Drought in what should be the rainy season is leading to an expensive logjam in the vital waterway
More than 200 vessels are stuck waiting to pass through the Panama Canal, one of the world’s most important shipping routes, because of a dramatic fall in water levels.
The “famed” canal is “now home to the planet’s biggest traffic jam”, which is “threatening to ensnarl the holiday shipping season” and “raising alarm among canal officials”, said ABC News.
The problem has brought back memories of the delays at the Suez Canal in March 2021, when the crucial waterway was blocked for six days when a container ship ran aground.
Why are water levels falling?
The 109-year-old canal “works through a water lock system that moves ships up or down as they make it to the other side”, explained ABC News. As each ship passes through, it takes with it millions of gallons of water that “gets sucked in from nearby lakes”.
This fresh water is vital for the canal to operate and there has always been enough – until now. Canal authorities said a longer dry season and a shorter rainy season this year have combined to create a water shortage.
The “highly unusual drought, right in the middle of Panama’s supposed wet season, has lowered water levels in two reservoirs that supply the canal”, said BBC Future.
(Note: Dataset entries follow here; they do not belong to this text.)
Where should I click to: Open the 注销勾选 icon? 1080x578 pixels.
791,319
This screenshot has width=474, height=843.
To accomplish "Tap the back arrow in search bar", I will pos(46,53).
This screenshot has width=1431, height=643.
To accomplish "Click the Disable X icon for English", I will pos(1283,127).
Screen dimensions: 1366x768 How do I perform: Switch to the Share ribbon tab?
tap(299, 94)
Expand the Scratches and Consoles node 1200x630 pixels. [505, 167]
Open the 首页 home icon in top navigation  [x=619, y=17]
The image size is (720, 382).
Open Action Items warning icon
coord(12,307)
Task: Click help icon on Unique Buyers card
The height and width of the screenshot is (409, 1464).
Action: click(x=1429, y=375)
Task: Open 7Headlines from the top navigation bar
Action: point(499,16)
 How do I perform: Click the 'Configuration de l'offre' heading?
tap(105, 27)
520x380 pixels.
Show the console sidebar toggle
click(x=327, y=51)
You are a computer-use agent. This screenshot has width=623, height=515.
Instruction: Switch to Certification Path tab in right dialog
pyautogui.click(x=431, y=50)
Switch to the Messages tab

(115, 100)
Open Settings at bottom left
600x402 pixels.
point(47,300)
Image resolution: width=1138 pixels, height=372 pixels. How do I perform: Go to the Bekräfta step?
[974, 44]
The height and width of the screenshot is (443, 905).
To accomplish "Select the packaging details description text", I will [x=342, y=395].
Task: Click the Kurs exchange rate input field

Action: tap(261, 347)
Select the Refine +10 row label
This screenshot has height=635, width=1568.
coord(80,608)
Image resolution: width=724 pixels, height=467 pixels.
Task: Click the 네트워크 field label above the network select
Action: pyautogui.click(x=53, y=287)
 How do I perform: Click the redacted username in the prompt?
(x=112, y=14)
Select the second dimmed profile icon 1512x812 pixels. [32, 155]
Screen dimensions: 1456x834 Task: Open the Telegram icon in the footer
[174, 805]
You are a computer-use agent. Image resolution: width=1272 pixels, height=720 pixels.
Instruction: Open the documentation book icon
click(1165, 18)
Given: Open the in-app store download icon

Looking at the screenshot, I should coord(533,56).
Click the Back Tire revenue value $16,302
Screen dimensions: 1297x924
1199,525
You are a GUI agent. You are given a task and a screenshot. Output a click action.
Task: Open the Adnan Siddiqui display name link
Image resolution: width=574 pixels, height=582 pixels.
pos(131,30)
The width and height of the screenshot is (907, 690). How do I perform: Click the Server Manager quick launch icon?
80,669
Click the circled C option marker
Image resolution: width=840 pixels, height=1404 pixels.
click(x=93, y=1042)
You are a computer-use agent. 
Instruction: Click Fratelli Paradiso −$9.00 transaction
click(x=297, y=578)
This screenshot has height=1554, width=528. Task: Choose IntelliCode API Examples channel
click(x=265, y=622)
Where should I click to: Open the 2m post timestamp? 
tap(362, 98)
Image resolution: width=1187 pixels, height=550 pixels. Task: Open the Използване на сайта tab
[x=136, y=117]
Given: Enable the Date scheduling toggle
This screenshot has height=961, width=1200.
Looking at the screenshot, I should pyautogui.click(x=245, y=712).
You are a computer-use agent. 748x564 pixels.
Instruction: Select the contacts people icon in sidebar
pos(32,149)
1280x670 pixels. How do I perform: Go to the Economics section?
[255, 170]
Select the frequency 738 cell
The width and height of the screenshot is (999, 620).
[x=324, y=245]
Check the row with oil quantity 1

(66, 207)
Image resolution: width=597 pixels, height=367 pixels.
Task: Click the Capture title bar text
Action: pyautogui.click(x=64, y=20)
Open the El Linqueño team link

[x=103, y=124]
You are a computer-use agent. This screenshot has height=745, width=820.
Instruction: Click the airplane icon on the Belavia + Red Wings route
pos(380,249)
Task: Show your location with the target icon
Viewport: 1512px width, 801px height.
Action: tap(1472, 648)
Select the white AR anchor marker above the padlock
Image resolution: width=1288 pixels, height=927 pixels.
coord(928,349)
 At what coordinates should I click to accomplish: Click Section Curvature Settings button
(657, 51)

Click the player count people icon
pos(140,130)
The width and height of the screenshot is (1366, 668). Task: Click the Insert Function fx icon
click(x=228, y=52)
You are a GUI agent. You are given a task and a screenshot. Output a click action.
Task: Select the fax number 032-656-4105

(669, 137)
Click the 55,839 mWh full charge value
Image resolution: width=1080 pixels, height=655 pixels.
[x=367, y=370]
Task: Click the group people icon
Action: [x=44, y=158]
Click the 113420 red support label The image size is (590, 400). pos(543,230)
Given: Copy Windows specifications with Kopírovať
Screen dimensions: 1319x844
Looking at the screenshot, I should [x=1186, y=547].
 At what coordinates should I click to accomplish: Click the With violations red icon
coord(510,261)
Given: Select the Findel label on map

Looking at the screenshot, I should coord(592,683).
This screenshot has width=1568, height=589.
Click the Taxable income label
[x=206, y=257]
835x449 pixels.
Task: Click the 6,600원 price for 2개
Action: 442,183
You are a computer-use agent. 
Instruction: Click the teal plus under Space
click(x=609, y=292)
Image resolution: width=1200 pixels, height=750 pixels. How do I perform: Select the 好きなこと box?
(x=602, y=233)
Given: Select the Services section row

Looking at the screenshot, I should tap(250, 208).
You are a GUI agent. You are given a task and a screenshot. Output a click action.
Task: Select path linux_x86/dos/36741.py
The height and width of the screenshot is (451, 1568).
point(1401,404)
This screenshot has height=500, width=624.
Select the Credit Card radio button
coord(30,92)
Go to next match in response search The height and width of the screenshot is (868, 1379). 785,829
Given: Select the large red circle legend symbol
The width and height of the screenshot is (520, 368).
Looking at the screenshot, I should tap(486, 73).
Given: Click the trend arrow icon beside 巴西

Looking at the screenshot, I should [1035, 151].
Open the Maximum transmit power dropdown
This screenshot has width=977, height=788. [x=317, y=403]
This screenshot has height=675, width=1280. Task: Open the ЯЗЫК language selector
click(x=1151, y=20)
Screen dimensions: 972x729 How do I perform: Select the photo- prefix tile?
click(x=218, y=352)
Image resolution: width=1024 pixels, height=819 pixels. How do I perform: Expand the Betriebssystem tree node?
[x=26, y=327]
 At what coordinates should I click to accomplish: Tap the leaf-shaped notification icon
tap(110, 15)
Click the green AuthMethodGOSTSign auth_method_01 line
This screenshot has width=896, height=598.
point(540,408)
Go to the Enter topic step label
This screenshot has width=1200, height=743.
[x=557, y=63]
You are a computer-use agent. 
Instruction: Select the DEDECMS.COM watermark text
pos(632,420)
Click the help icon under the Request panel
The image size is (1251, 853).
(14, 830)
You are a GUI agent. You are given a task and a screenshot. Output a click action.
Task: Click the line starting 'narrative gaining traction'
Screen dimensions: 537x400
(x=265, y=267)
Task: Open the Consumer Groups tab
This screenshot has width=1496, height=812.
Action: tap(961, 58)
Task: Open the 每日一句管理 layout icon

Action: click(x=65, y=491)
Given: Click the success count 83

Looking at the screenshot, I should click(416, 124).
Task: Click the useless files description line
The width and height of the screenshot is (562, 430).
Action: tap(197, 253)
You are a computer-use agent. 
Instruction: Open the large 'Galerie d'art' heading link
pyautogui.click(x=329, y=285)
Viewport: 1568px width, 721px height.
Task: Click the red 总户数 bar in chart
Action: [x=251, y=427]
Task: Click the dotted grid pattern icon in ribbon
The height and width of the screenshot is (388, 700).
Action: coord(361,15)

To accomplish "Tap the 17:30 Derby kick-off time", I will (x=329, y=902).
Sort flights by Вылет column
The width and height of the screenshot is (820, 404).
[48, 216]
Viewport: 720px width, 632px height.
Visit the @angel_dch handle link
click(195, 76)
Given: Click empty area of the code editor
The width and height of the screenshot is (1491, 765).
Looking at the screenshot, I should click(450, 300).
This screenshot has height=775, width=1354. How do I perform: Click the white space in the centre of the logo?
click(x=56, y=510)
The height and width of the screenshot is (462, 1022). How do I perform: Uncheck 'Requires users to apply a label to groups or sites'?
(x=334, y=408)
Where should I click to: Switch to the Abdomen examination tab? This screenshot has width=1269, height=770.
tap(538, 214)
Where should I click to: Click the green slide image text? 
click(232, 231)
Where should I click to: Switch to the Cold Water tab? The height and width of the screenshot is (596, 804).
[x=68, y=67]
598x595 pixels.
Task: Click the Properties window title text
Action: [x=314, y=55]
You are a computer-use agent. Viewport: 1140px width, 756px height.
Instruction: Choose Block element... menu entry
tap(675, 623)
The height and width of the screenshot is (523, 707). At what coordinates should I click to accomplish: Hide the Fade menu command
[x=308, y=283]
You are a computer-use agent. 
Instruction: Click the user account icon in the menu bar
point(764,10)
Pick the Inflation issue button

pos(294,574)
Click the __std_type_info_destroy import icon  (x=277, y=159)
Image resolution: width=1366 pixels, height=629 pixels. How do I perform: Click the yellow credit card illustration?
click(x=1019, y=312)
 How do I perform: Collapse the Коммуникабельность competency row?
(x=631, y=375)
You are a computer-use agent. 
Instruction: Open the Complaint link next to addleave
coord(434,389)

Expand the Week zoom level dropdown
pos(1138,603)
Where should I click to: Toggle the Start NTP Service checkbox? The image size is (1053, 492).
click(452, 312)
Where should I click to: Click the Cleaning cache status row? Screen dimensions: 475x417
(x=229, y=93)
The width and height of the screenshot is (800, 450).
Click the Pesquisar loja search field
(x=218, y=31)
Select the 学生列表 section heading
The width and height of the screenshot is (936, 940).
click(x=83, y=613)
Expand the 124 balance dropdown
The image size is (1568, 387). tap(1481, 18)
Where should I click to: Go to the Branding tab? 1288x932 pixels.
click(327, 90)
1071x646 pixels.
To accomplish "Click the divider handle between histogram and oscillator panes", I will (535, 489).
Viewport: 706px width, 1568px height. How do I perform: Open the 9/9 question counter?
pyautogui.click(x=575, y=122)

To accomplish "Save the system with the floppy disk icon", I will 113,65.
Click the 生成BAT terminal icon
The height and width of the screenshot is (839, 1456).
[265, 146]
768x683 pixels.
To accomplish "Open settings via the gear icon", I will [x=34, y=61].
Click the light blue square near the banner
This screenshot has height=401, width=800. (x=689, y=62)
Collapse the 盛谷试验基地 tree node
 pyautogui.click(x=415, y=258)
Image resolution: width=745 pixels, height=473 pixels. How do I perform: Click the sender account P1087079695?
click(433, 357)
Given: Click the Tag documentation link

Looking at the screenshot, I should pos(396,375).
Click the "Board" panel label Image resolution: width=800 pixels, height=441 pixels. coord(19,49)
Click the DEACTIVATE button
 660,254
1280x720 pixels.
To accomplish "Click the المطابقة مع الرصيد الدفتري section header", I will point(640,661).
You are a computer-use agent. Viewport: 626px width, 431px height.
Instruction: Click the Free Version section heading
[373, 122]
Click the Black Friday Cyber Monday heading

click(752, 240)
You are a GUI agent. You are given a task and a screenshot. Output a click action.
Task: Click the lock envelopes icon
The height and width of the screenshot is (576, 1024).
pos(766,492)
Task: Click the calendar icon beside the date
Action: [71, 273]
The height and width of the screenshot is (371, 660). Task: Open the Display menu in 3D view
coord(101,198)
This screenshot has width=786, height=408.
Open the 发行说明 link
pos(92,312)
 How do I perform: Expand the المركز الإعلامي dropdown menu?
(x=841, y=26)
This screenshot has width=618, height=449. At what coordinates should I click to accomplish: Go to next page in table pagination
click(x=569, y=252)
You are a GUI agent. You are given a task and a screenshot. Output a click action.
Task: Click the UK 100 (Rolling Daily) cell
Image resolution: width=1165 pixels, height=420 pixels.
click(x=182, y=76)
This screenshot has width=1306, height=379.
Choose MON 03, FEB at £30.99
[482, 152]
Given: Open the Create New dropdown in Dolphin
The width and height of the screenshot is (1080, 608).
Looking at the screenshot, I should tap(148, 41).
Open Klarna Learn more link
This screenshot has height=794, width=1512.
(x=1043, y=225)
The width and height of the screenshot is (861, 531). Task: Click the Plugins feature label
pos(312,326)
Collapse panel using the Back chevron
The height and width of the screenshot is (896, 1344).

Operators have had to restrict the size and number of ships that pass through its system of locks each day, as well as the amount of cargo they are allowed to carry. The authorities have limited the number of crossings to about 32 a day instead of around 36.
What does this mean for trade?
Some $270 billion (£210 billion) worth of cargo normally passes along the canal each year on its way to over 170 countries, estimated the Journal of Shipping and Trade, so the stakes are high.
The goods that pass through the bottleneck include furniture, consumer goods or building materials, grain, oil and gas. In our “just-in-time” global economy, the markets trading these products and resources “can’t wait for long”, said the BBC.
The cost of shipping from China to the US Gulf Coast through the canal has “jumped more than a third since the end of June”, said Christine Murray, the Financial Times’ Mexico and Central America correspondent, on the FT News Briefing podcast. Waiting times for tankers carrying liquefied natural gas have increased from eight days to 18 days in “just a few weeks”.
So the delays mean shipping companies “incur more fees” and “the longer these delays go on”, their costs “go up”, said ABC News’ foreign correspondent Matt Rivers. “And as we saw during the pandemic, what happens when companies incur more costs? Do they eat it in the public good? No,” he added. Instead, they “just pass those costs right along to the consumer”.
Shipping companies are paying up to $2.4 million per vessel if they want to beat the “logjam” of carriers waiting to sail through canal, according to one company active in the market.
“You can skip the queue but it’s immensely costly,” Oystein Kalleklev, chief executive of Avance Gas, told Bloomberg. He added that the price has “gone rapidly up” and “when you add the regular fee you’re getting close to $3 million to get your ships through”.
What can be done?
One option being considered to resolve the current issue of low water levels in the Panama Canal, said Murray, is to “build a new reservoir in a different region, which they say could mitigate the water issues until 2075”. “But obviously, it’s a very big project,” she said.
Looking further ahead, the issue has raised questions about whether an alternative route between the Atlantic and Pacific Oceans is needed. The BBC noted that, in the early 1900s before the Panama Canal was built, the US had two options: build a canal across Nicaragua, or through Panama. Although the Senate voted for the Panama option, the idea of a Nicaraguan canal has “never gone away”, it said. However, it would cost more than $40 billion according to estimates and there would “undoubtedly be environmental consequences associated with such a megaproject”.
Writing for Al Jazeera, Belén Fernández said building the Panama Canal in the first place “encapsulated the recklessness and hubris of man’s efforts to dominate nature”.
Panama might prove to be “a microcosm of capitalist self-combustion”, she wrote, but “the potential climate-related demise of a canal that never should have been constructed seems an apt metaphor for an entire system that never should have been”.